Séminaire Santé, environnement et justice [SEJ]
Philosophes face au procès du Médiator
Marion Vorms
Université Paris I Panthéon Sorbonne, IHPST : Institut d'histoire et de philosophie des sciences et des techniques
Isabelle Drouet
Université Paris-Sorbonne, Sciences, Normes, Démocratie
26 mars 2025, 12h15-13h45
Campus CLSH, Nancy
Salle G04
Cette séance est une deuxième rencontre au sein d'une collaboration interdisciplinaire en humanités médicales à l'université de Lorraine.
Présentation
Experts, témoins, avocats et juges : questions scientifiques et questions juridiques au procès du Mediator
Comment les sciences peuvent-elles éclairer une décision de justice ? Pour examiner cette question, l’affaire du Mediator est un cas remarquable : derrière le scandale s’est joué un procès pénal dont une partie considérable a été consacrée à l’examen de questions scientifiques. La molécule de benfluorex a-t-elle des propriétés « anorexigènes » ? Est-elle une amphétamine ? Indiscutablement oui, selon l’accusation ; rigoureusement non, selon la défense.
Pourquoi de telles questions ont-elles à ce point concentré les débats judiciaires ? Que permettent-elles de dire de la culpabilité des laboratoires Servier et de leur responsabilité dans le drame sanitaire attribué au Mediator ? Quelles réponses les experts scientifiques peuvent-ils y apporter pour aider les juges dans leur raisonnement ?
Pour répondre à ces questions, nous avons mené une enquête approfondie nous conduisant, après avoir exploré le dossier de l'instruction et rencontré de nombreux acteurs du procès, à assister aux audiences d'appel. Cet exposé vise à présenter certaines de nos conclusions.

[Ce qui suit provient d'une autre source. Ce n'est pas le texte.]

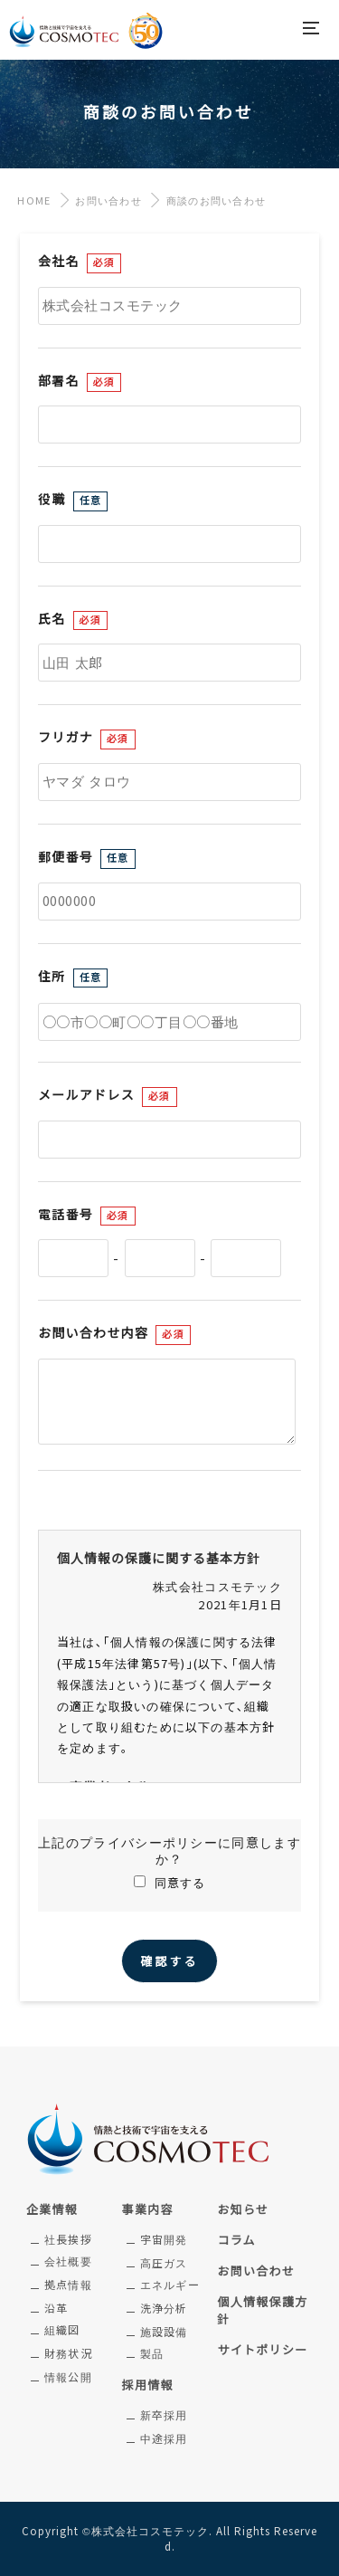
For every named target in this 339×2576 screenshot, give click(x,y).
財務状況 (68, 2354)
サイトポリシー (262, 2350)
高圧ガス (164, 2263)
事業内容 (148, 2210)
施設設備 (164, 2332)
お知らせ (242, 2210)
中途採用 (164, 2439)
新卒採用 (164, 2415)
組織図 (62, 2330)
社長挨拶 (68, 2240)
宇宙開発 (164, 2240)
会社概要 (68, 2262)
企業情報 (52, 2210)
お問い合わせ (108, 201)
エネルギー (170, 2285)
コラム (236, 2240)
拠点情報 (68, 2285)
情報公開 (68, 2377)
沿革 (56, 2309)
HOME (30, 201)
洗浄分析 (164, 2309)
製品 (152, 2354)
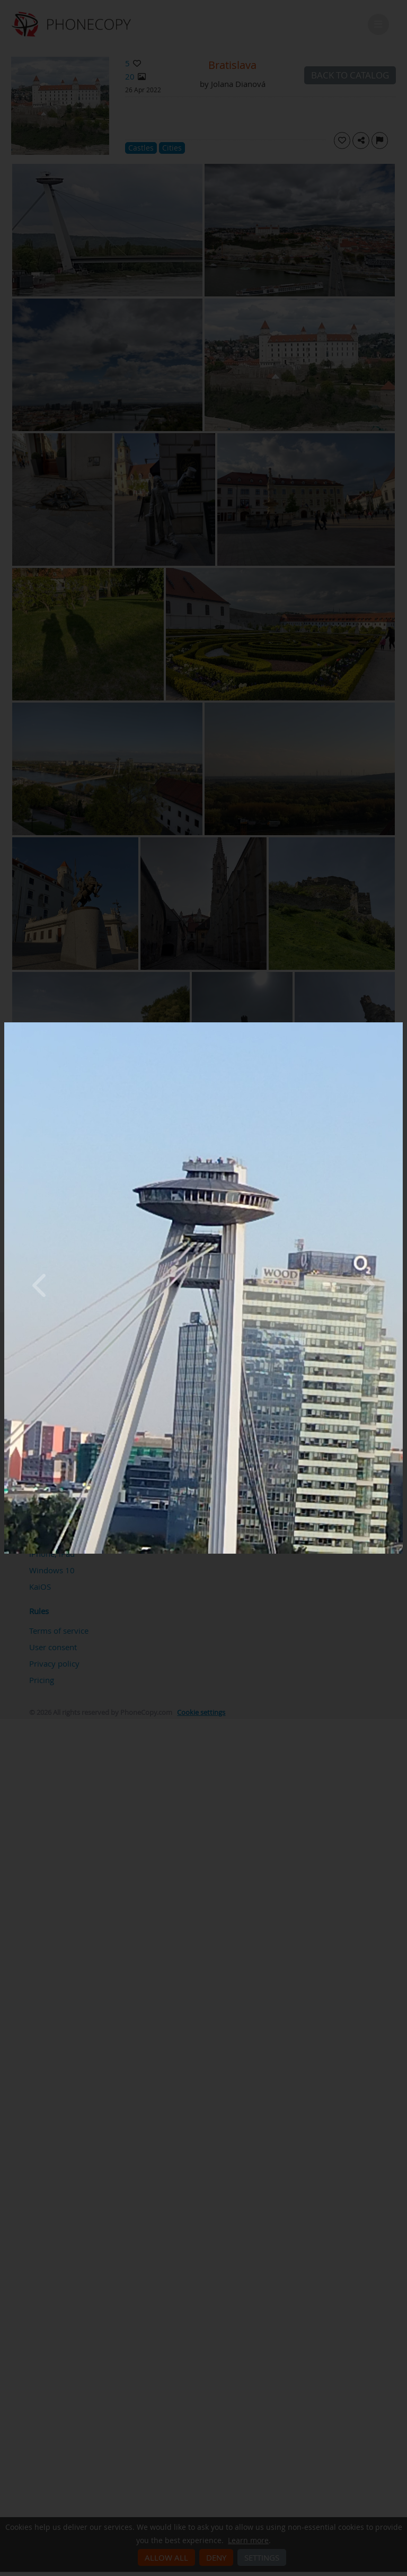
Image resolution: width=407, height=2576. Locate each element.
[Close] (400, 1025)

D'abord, nous tentons de reconstituer la pertinence de l'une des questions scientifiques centrales du procès - celle du caractère anorexigène ou non de la molécule - dans la logique de l'accusation. Puis, nous nous interrogeons sur la nature et l'étendue de l'éclairage que l'on peut tirer de la littérature scientifique pour répondre à cette question. Dans un troisième temps, fortes de nos observations à la Cour d'appel, nous faisons part de nos conclusions sur la manière dont les arguments scientifiques sont pris en compte dans le cadre judiciaire.
Contexte du projet interdiscipliaire UL / AHP
En 2007, la pneumologue Irène Frachon constate un nombre anormal d’anomalies cardiaques au sein de son hôpital à Brest. Elle remarque qu’ils partagent tous le fait d’avoir été traités par le benfluorex (principe actif du Mediator, un médicament commercialisé par Servier). Après deux ans d’enquête, et souvent face à l’hostilité des institutions en charge de la protection des patients. La découverte d’Irène Frachon provoque un bouleversement du paysage sanitaire français. L’Agence française de sécurité sanitaire des produits de santé (AFSSAPS) s’est reformée en profondeur, allant jusqu’à changer de nom (Agence nationale de sécurité du médicament et des produits de santé, ANSM). Elle a tardé à suspendre la commercialisation du Mediator, et plusieurs liens d’intérêt entre le laboratoire Servier et l’institution ont été constatés.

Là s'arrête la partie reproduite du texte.